On 14 June 1941, during the June deportation, Papečkys and his family were arrested by the Soviet authorities. Papečkys was separated from his family at the Kaunas railway station. Papečkys was transported via Starobelsk to a gulag camp near Sosva in the Sverdlovsk Oblast (part of Sevurallag). About 800 men were taken to that camp, including about 250 Lithuanians (seven of which were former government ministers). Due to hunger and inhumane conditions, about a third of the Lithuanians died during the first winter. Others were interrogated and sentenced to death or various prison sentences by the Special Council of the NKVD according to the Article 58 (RSFSR Penal Code). Papečkys was sentenced to 10 years in prison.

However, NKVD accused 15 Lithuanians (including Papečkys and Voldemaras Vytautas Čarneckis) of organizing a "counter-revolutionary" group that prepared for an armed mutiny inside the gulag. Of this group of prisoners, only Papečkys refused to plead guilty. On 4 November 1942, Papečkys and Čarneckis were shot in an NKVD prison in Sverdlovsk (now Yekaterinburg). They were likely buried in a mass grave at the 12 kilometre marker on the highway to Moscow. In 1990s, the Memorial to the Victims of Political Repression was built at the site with more than 18,000 names of people buried there. However, Papečkys' name is not one of them.

==Military ranks==
Papečkys was promoted to the following ranks in the Lithuanian Army:
- 18 November 1919: lieutenant
- 30 November 1919: senior lieutenant
- 28 April 1920: captain
- 1 September 1922: major
- 16 February 1926: lieutenant colonel

==Awards==
Papečkys received the following awards:
- 1921: Order of the Cross of Vytis (2nd type, 3rd degree)
- 1926: Order of the White Lion (military, 3rd class)
- 1928: Order of Gediminas (3rd degree)
- 1928: Lithuanian Medal of Independence
- 1934: Order of Vytautas the Great (2nd degree)

==Personal life==
In 1923, Papečkys married Teklė Vaitiekaitytė, whom he met in Moscow during World War I. Their wedding was officiated by Juozas Tumas-Vaižgantas. Papečkys had two daughters – Ona Daina (born 1924) and Jūra Marija (born 1925).

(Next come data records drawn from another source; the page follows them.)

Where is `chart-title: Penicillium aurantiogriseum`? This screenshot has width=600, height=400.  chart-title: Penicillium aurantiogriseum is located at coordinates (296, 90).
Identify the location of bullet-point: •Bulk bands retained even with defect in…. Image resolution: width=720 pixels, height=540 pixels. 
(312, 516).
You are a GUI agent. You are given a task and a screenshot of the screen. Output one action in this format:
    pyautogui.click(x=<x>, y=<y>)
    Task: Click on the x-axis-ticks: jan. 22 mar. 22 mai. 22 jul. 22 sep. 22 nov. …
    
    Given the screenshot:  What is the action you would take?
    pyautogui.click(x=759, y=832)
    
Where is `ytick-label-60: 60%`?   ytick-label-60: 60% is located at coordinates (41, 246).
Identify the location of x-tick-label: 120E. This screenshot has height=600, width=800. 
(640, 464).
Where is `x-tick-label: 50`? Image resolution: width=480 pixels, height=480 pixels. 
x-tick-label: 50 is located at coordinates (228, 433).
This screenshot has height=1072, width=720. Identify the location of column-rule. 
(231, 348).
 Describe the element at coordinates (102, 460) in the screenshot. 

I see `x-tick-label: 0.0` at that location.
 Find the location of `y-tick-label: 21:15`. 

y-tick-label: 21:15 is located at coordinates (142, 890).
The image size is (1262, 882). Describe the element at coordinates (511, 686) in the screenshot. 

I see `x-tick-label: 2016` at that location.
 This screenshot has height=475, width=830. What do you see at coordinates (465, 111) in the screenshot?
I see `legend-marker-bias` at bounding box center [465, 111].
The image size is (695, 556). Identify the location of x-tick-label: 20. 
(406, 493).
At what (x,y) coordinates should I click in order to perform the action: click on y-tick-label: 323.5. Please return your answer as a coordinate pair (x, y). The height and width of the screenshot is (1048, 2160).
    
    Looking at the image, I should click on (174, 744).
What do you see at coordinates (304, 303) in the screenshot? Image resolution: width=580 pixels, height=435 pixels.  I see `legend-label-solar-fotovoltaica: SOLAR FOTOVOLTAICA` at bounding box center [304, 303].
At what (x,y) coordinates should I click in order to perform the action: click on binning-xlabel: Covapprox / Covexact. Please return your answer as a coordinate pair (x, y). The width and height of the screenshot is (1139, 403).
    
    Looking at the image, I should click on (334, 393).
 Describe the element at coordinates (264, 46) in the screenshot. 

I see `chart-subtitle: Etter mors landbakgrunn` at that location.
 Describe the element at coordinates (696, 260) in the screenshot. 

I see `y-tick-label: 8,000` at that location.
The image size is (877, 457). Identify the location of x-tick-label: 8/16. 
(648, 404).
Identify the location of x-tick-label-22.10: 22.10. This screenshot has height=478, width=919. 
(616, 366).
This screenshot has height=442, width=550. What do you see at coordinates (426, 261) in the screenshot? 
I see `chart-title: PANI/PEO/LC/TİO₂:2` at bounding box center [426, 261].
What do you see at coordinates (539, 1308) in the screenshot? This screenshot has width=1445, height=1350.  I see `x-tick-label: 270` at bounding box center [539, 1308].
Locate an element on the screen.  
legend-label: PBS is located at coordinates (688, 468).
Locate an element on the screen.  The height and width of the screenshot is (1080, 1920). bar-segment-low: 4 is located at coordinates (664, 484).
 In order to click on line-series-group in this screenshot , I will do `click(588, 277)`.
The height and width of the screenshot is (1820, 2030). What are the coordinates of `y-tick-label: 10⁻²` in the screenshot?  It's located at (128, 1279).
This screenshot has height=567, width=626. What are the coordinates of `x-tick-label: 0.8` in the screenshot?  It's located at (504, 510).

In 1930–1935, Papečkys built a house in Kaunas designed by the architect Vytautas Landsbergis-Žemkalnis. In 2013, a memorial plaque was affixed to this house.

Papečkys's wife and daughters were deported to the Altai Krai. In summer 1942, they were transferred to Muostakh near Bykovsky on the shores of the Laptev Sea. Teklė, not having learned of her husband's fate, died in 1953 in Yakutsk, while their two daughters successfully returned to Lithuania in 1957.